Pan’s Labyrinth

Review by Jane Freebury

If the point of fairy tales is to frighten small children into doing as they’re told or the bogeyman will get them, then this richly embroidered fantasy from Spain turns the lesson on its head. As its MA rating suggests, it contains harsh violence, and is a fairy tale strictly for adults.

We are never too old for fairy tales. Writer/director Guillermo del Toro is completely attuned to this and has created a drama set in vicious fighting during the Spanish civil war in 1945 which develops in parallel with a young girl’s retreat into a fantastical world inhabited by monsters, fairies and an ogre that eats little children. The result is an astonishing film that is an entry in the best foreign film award at this year’s Oscars.

Set in the adult drama that is the framing story that prompts Ofelia’s surreal imaginings, the movie begins with the story of a princess of the underworld, who left in search of the sunlight in the world above. Although lost, she is still sought and it seems that this brave 11-year-old could embody her spirit.

She has travelled with her pregnant mother to a remote corner of Spain where her stepfather is leading a military campaign of fascist oppression against a guerrilla stronghold. Violence surrounds her in the above world.

Near her new home there’s a stone labyrinth she explores, an adventure that brings her in touch with a seven-foot tall cloven-hoofed faun who gives her a book with a set of tasks to follow.

There’s a key to find, and chalk to draw a door in the floor and there are horrors when she enters a chamber in which an eyeless figure – think of one of Goya’s most horrifying images – sits at a table laden with luscious food. In the corner is a telling pile of shoes.
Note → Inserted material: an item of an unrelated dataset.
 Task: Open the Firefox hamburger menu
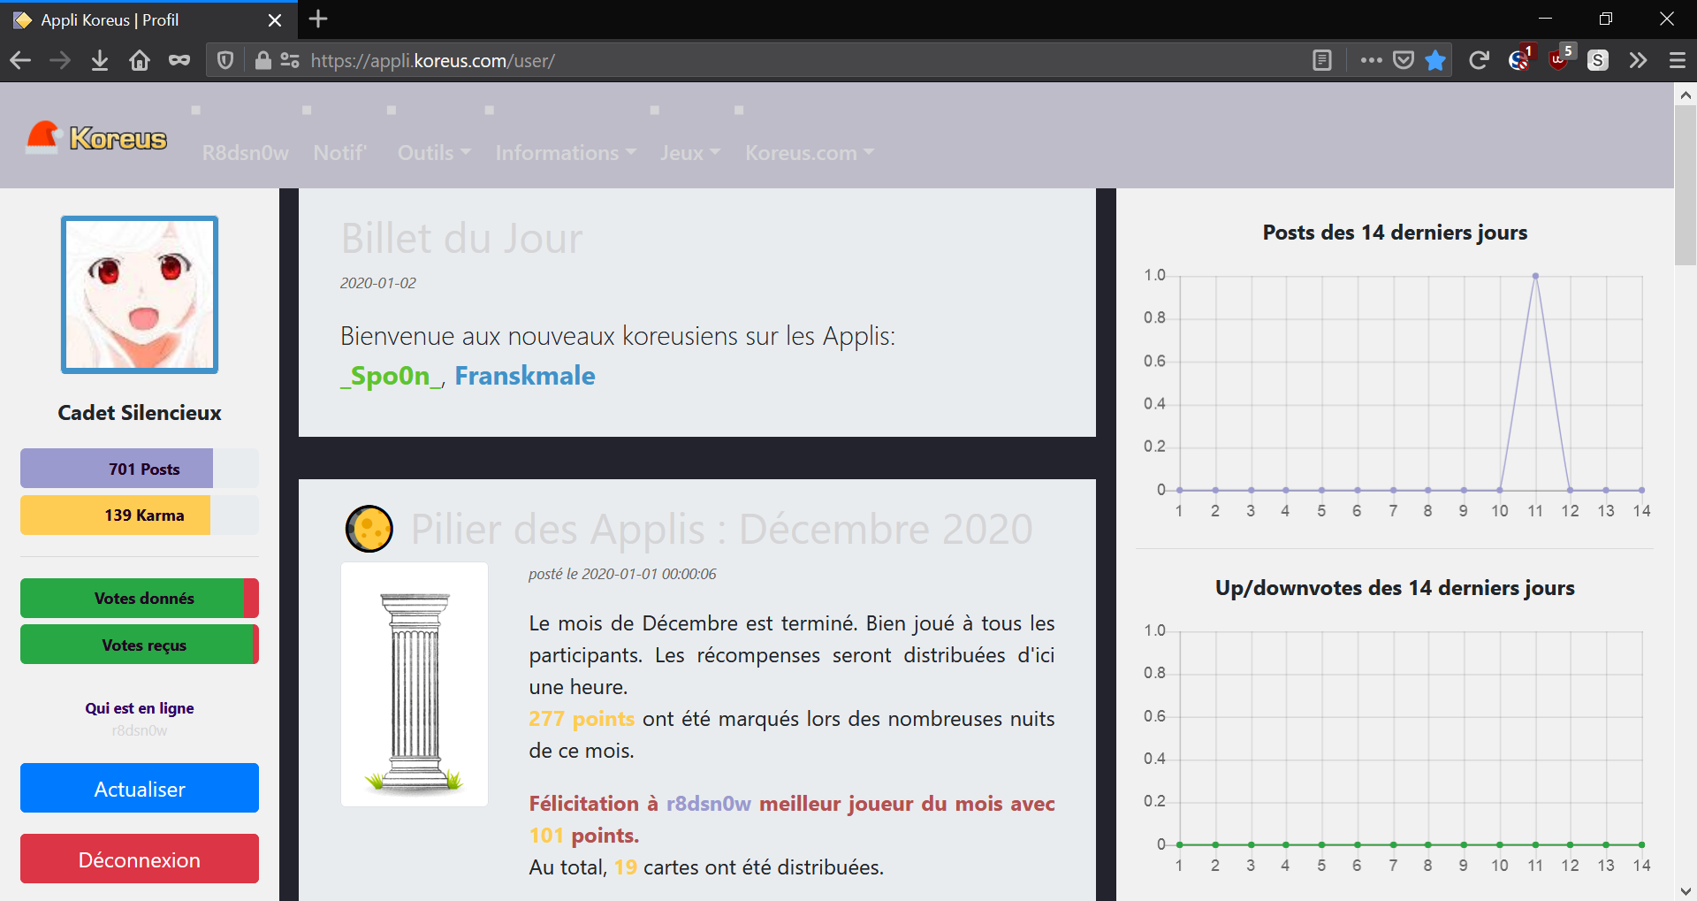pyautogui.click(x=1677, y=60)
It’s a grave and touching performance from Ivana Baquero who observes the world of adults and besides the compassionate housekeeper (Maribel Verdu from Y Tu Mama Tambien) finds it particularly unlovely. She is on the cusp of womanhood, rejects her evil pistol-toting stepfather, explores slimy underground passages and is in conversation with someone who seems to be the god Pan. You can do the symbolic interpretation from here, and be prepared for a compelling tale by a very skilful storyteller.